> [Work to do]
(a) In the UX and UI design article, what is UX said to be focused on?
(b) Please reproduce the part of the UX and UI design article starting at "Research your Users" and ending at "better the design.", word for word.

> [Source document]

UX / UI Design Breakdown – What’s the Difference?

User Experience and User Interface sketched up
Photographer: UX Store | Source: Unsplash

Whether you realise it or not, you are constantly interacting with digital interfaces every single day. Any experience using these interfaces, good or bad, is determined by UX and UI design. User experience (UX) and User Interface (UI) both play different but important roles in how tech products such as websites, apps, and even VR is designed. Although they are different, both UX and UI work closely with one another to optimise a user’s experience. To understand them more, let's delve deeper into what UX and UI design are.

Wireframes for UX
Photographer: Amélie Mourichon | Source: Unsplash

UX is focused on the user’s journey to solve a problem; UI is focused on how a product’s surfaces look and function


UX focusses on User Experience

Research your Users for better UX
Photographer: Startaê Team | Source: Unsplash

Put simply, User Experience (UX) relates to the overall experience a user has using a product. The effectiveness of a user experience design is determined by how easy it is for a user to interact with each element of a product (website, app, interface) to reach their goal. For instance, if a user finds it difficult to navigate through your website, that presents a negative user experience. Ultimately, the smoother and easier it is for a user to reach their ‘goal’ the better the design.

> [Data excerpt]
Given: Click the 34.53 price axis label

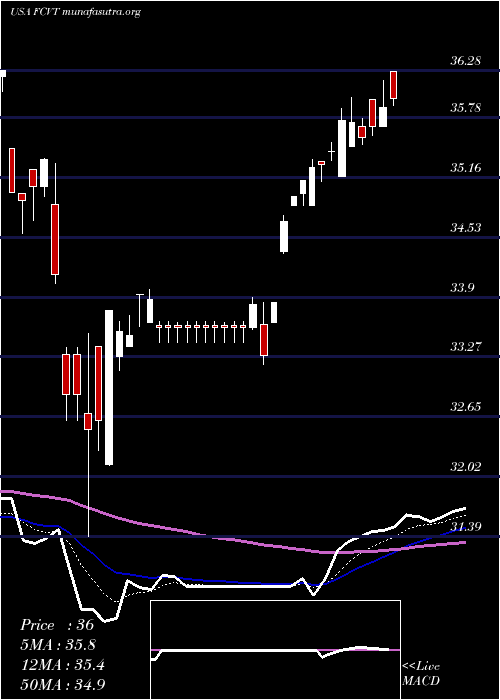Looking at the screenshot, I should (465, 228).
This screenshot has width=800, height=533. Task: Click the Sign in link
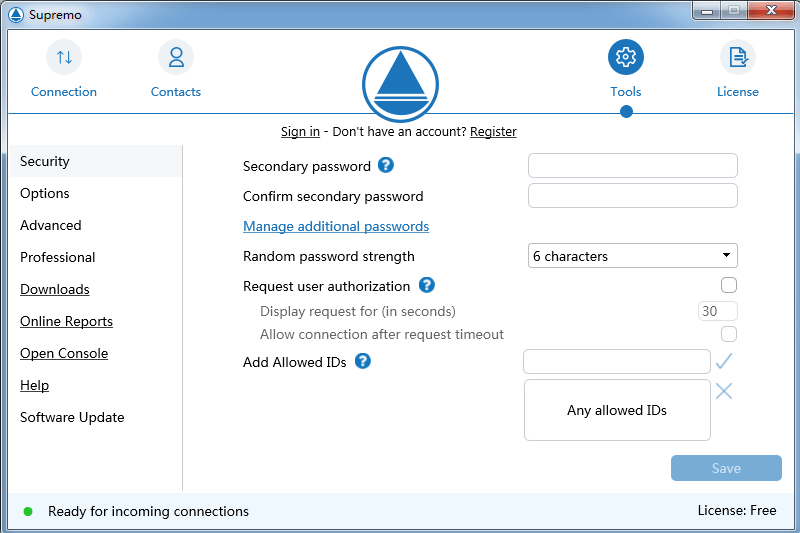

> [Answers by task]
(a) The user's journey to solve a problem.

(b)
Research your Users for better UX
Photographer: Startaê Team | Source: Unsplash

Put simply, User Experience (UX) relates to the overall experience a user has using a product. The effectiveness of a user experience design is determined by how easy it is for a user to interact with each element of a product (website, app, interface) to reach their goal. For instance, if a user finds it difficult to navigate through your website, that presents a negative user experience. Ultimately, the smoother and easier it is for a user to reach their ‘goal’ the better the design.